3. Emotional Stress.
Emotional stress includes things like allowing your emotions to drive your decisions, instead of focusing on what is truly right for you. And while negative self-talk itself is categorized better as mental stress, the actions you take because of it are likely emotional.
Have you ever felt so worthless that you’ve eaten 14 Reeces Peanut Butter Cups? That’s the voice in your head telling you you’re not good enough, and then your body making an emotional, knee-jerk reaction to actually believe that nonsense.
Five Steps to Decreasing Stress in Your Life.
Here are a few helpful ways to start taking control and decreasing stress:
- Start by pinpointing which category most of your stress is coming from: mental, physical or emotional.
- Notice any specific phrases you use on a regular basis. These are things like, “I’m worried about…” (mental), “If I don’t get this done…” (physical) or “I just can’t do…” (emotional). Sometimes, simply speaking things like this to yourself can actually bring them to fruition. And most of the time, it’s probably unnecessary.
- When you feel like you’re overwhelmed or unequipped for a certain situation, make a list of the things that you can control. Keep in mind that there is only one person in this world that you can control. (Spoiler alert: That’s you.)
- Create a list of evidence to support your ability to handle this obstacle. Write down all the times you can remember being proud of yourself, or achievements you’ve earned, or any time you can recall thinking, ‘Hell yes. I did that.’
- Lastly, remember to give yourself grace. There’s no such thing as perfect. And you can waste a lot of time aiming for “perfect.” This will only detract from the awesome thing called life right in front of you. Ultimately, there’s no manual for this wild ride and all you can do is the best you can do.

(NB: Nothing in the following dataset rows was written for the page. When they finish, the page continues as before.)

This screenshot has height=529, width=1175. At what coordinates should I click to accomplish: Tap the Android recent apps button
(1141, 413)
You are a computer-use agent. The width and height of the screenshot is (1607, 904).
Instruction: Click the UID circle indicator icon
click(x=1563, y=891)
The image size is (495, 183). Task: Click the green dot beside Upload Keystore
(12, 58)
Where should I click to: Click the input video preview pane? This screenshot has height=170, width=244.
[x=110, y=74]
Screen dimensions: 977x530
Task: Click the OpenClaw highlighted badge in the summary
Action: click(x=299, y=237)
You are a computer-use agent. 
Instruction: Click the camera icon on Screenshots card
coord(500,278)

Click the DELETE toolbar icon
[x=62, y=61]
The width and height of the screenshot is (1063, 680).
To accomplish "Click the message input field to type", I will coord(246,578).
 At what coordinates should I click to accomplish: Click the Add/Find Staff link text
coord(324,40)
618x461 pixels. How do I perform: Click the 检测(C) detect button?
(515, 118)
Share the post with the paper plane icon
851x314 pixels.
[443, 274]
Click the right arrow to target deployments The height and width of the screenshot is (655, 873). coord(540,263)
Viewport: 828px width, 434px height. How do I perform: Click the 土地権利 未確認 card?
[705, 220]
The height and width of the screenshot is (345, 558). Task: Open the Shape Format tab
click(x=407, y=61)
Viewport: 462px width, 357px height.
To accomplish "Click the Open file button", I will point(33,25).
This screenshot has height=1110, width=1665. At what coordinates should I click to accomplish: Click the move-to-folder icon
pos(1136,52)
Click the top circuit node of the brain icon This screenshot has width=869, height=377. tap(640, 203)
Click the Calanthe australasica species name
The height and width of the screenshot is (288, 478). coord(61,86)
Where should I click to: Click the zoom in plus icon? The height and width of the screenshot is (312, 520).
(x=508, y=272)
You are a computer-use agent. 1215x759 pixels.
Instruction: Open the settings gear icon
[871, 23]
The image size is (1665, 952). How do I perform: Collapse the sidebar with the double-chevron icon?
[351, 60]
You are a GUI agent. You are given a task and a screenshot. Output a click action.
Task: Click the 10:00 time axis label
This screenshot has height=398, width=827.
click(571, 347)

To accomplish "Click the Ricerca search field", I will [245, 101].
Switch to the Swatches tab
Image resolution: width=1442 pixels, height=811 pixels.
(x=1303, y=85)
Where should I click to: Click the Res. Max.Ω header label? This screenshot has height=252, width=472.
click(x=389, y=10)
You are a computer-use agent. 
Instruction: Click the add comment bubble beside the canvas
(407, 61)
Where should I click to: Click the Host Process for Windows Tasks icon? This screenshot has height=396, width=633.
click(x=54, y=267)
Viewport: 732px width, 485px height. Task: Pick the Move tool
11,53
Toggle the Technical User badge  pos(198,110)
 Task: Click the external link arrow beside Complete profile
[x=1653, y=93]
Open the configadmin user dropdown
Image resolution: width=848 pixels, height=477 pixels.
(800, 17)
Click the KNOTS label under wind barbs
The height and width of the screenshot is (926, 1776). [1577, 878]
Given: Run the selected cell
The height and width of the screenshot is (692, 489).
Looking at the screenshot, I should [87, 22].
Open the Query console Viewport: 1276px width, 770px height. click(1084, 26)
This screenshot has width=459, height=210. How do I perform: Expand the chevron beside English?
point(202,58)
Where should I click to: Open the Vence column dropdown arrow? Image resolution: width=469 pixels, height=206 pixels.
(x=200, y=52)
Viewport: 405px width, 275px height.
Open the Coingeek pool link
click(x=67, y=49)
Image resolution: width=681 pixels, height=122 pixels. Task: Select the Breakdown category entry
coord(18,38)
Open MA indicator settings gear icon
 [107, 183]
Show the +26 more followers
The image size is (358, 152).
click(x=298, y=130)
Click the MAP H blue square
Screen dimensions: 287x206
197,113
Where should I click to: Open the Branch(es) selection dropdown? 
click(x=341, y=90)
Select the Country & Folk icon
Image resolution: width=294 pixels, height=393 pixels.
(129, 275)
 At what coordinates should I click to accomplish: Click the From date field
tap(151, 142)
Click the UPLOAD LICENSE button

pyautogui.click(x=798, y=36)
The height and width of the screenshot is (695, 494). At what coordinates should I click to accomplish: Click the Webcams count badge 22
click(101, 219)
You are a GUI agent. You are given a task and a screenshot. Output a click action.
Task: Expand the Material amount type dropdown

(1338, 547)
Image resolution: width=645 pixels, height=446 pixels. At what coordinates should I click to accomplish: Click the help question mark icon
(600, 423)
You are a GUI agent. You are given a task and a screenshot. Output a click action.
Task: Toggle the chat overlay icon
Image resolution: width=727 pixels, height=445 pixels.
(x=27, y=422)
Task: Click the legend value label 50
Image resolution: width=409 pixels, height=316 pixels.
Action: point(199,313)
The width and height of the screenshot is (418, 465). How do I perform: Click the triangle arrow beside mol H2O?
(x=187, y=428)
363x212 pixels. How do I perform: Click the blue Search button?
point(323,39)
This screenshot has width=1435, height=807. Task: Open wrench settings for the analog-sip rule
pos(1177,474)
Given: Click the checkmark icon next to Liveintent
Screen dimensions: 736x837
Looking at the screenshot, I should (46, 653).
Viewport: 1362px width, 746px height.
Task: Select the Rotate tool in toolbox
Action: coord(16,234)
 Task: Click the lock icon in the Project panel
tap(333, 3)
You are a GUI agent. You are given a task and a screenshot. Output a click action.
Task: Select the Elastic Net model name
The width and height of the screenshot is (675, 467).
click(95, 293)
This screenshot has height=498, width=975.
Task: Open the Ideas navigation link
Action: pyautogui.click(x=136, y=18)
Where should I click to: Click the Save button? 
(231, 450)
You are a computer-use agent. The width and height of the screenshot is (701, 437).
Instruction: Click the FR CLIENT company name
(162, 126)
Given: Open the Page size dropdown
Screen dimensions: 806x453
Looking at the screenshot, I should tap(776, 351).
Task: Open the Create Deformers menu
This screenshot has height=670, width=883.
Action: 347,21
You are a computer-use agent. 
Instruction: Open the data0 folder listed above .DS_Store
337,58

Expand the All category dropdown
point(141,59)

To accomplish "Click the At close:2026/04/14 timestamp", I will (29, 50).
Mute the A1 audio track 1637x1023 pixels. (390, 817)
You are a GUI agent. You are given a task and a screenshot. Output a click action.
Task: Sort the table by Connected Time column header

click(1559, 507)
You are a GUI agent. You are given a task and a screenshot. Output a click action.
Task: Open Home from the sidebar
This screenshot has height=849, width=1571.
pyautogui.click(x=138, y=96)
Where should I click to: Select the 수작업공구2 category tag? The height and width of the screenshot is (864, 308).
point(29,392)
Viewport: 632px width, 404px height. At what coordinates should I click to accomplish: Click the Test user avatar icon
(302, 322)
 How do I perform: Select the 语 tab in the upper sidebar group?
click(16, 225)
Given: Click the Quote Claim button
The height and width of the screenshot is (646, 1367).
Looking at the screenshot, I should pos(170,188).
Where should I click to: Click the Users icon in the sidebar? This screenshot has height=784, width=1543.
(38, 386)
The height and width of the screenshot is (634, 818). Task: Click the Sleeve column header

If you screw up, admit it. When you do something great, celebrate it. If you fall down twice, get up three times.
Decreasing stress in various areas of your life can significantly affect your overall health and wellbeing. Take the time to notice it and make adjustments. Chances are, you’ll notice the difference in how you feel and how your body performs.
Remember, you can’t avoid life’s traffic jams. But you can control how you react to them.